Тогда были звонари-художники, истинные знатоки гармонии, которые отражали душевное состояние горожан в звуках восторженных или печальных. И сам колокол, которому они служили, как покорные сыновья, как верные слуги, становился, по образу церкви, доступным и смиренным. В известные моменты он оставлял, как священник снимающий облачение, благочестивые звуки. В дни базаров и ярмарок он беседовал с простым людом, приглашал их в дождливое время обсуждать дела под сводами храма, и святость места требовала даже в неизбежных спорах из-за запутанных сделок навсегда утраченную ныне безукоризненную честность.

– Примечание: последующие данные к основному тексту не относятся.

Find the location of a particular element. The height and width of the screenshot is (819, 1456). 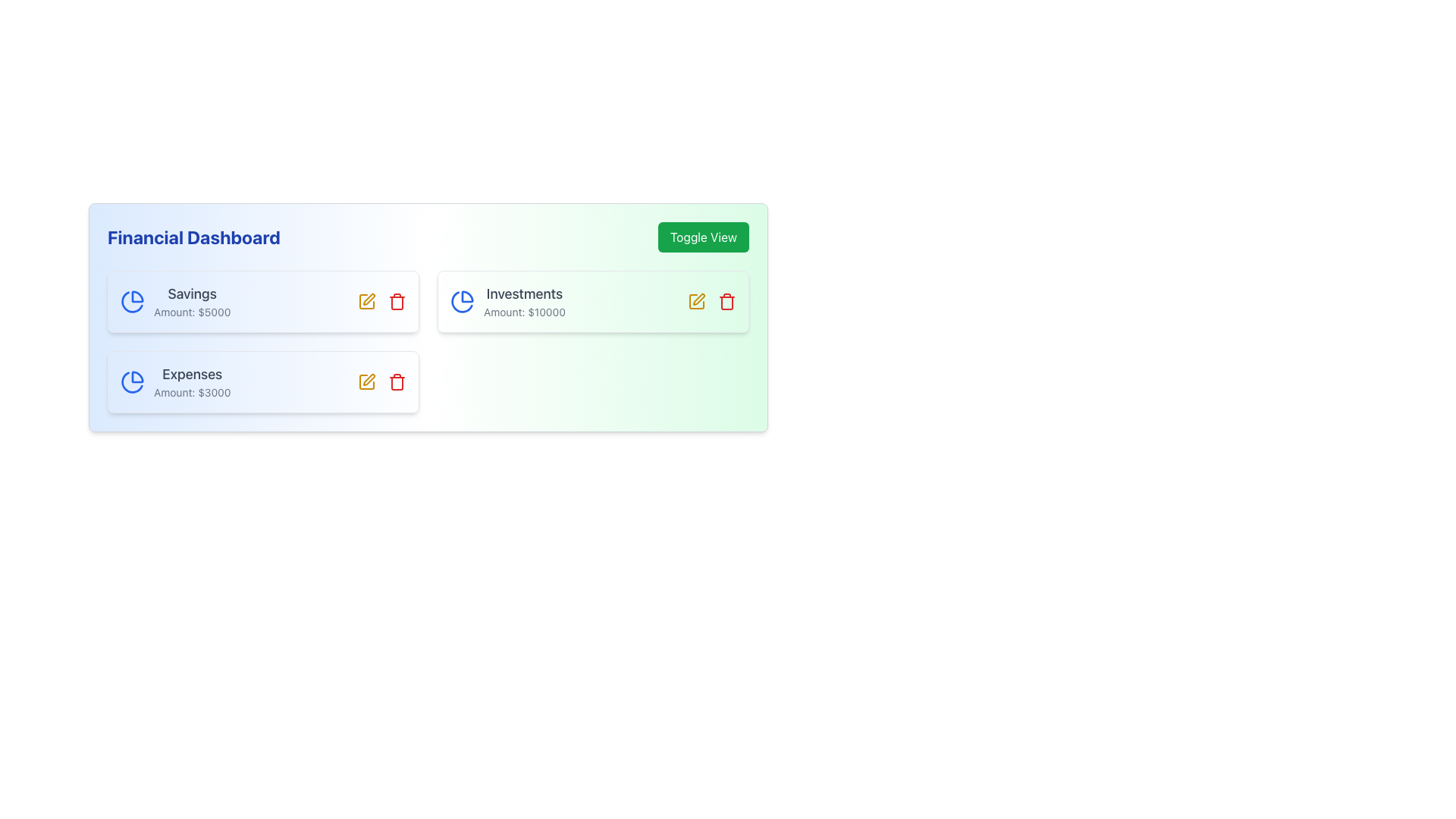

text displayed in the Text Display Component showing the title 'Savings' and the amount '$5000', located below the 'Financial Dashboard' label and to the right of the pie chart icon is located at coordinates (191, 301).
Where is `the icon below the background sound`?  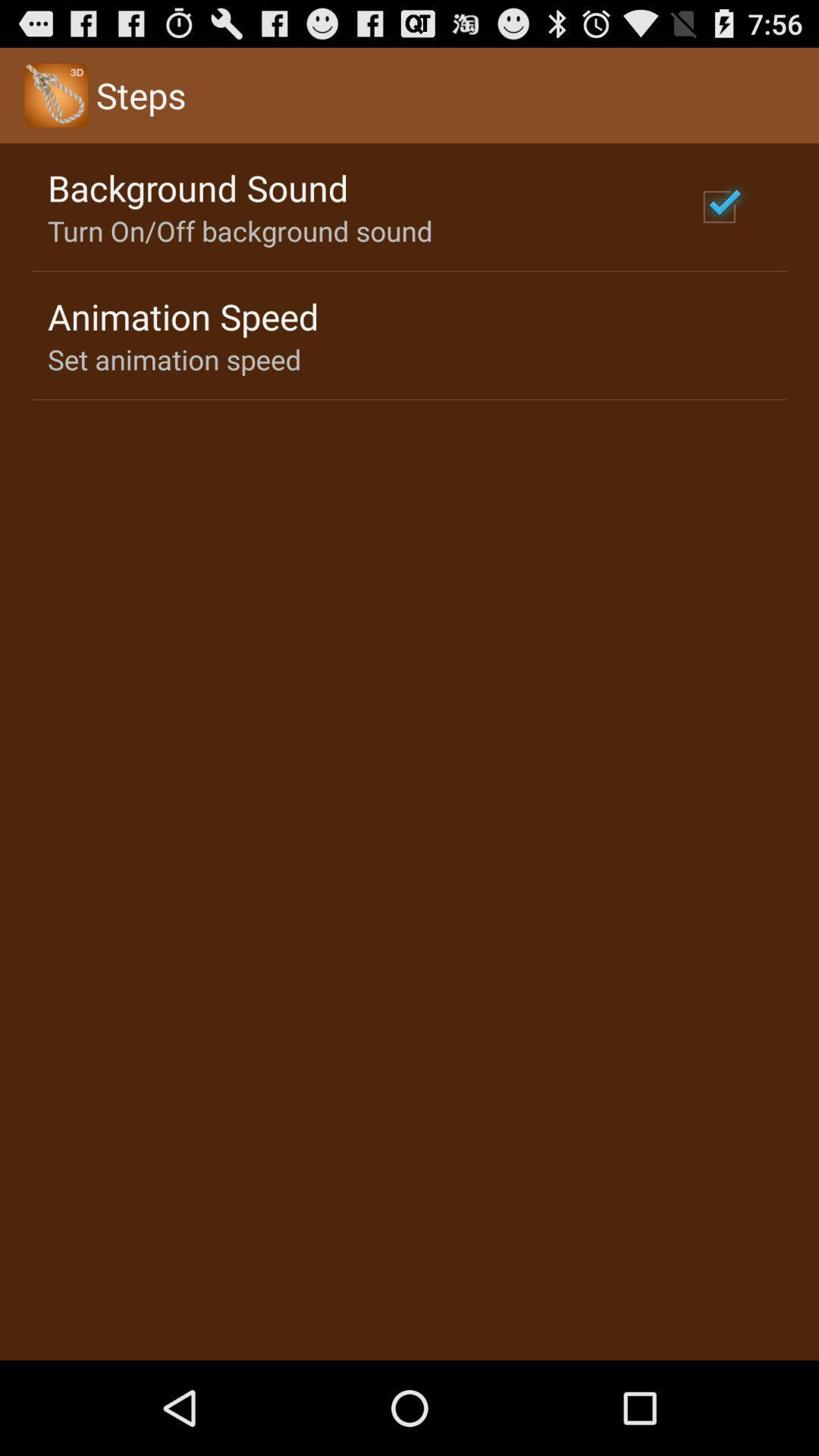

Теперь язык колоколов забыт, их звуки пусты и лишены смысла. Каре не ошибался. Существование этого человека, жившего в воздушном склепе, вне человечества, и верившего только в свое искусство, теряло всякий смысл. В обществе, развлекающемся легкой музыкой, он прозябал бы, лишний и ненужный. Ветхий и устарелый обломок, выброшенный рекою времени, ни на что не нужный прелатам теперешних времен, которые, чтобы привлечь в салоны своих церквей нарядную толпу, допускают играть каватины и вальсы на больших органах, и исполнять их допускают, в виде последнего кощунства, сочинителей светской музыки, пошлых балетов и нелепых комических опер.